Olinda, entre outras belezas, tem um museu de esculturas sacras, quase todas de santos conhecidos ou desconhecidos. Todo o espaço de uma das salas é ocupado por homens santos de pedra, salvo por uma vitrine que protege a figura de uma menina adolescente. A menina se destaca do resto justamente por estar cercada de machos beatificados, muitos com quase o dobro do seu tamanho. Outras salas do museu têm um número equilibrado de santos e santas. Algumas das santas são populares, como as Sant’Anas.
A menina não é popular. Não existe, acho eu, outra escultura ou pintura da menina nessa idade, no mundo. Ou será só em Olinda? Depois, a menina entrará em varias histórias. Sua milagrosa história pessoal, a história do Cristo, a história da arte. Por enquanto, ela é apenas uma adolescente a caminho de casa, sem ninguém para avisá-la do que virá. Ou que a História não é para adolescentes.
Um curto texto no chão da redoma nos informa que a menina é Maria, mãe de Jesus. Maria antes de crescer, Maria sem nem imaginar o que a vida lhe prepara, quando crescer. Agora, por que um ateu irremediável como eu está emocionado na frente dessa pequena maria solitária, a caminhos de ser a Maria mãe e santa? A menina que me olha através do vidro da vitrine não sabe, mas ela já é a Maria que Michelangelo esculpirá na sua Pietà, um filho morto no colo da mãe, toda a dor do mundo tirada de um bloco de mármore, e não há nada que eu possa fazer, minha filha.
O Fernando Sabino contava que um amigo seu dizia:
– Eu não acredito em Deus, mas tenho uma certa queda pela Virgem Maria…
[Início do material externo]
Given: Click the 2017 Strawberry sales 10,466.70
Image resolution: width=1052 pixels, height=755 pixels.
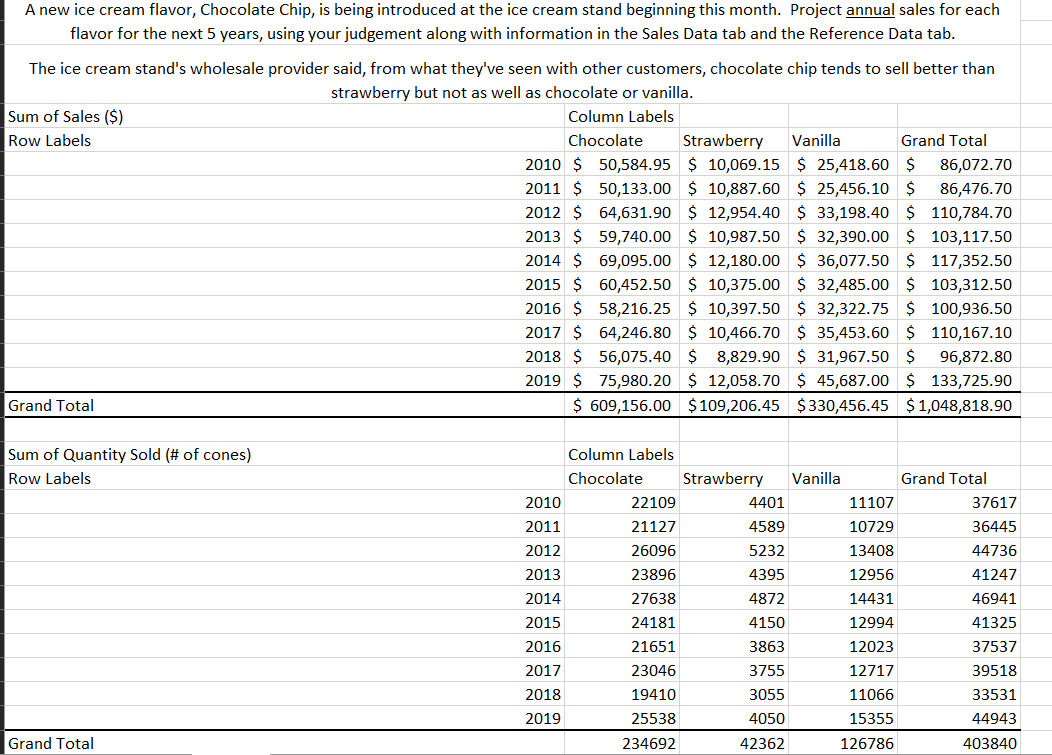Looking at the screenshot, I should coord(734,332).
Eu também. Maria é devidamente cultuada por cristãos. Existe mesmo uma forte corrente marista na Igreja. Mas é inescapável a sensação de que ela não recebe toda a devoção que merece. A Bíblia, por exemplo, descreve toda ascendência, através de gerações, não da Maria – mas do José! Que, como se sabe, não teve nenhum papel na concepção ou no destino de Jesus. Protesto.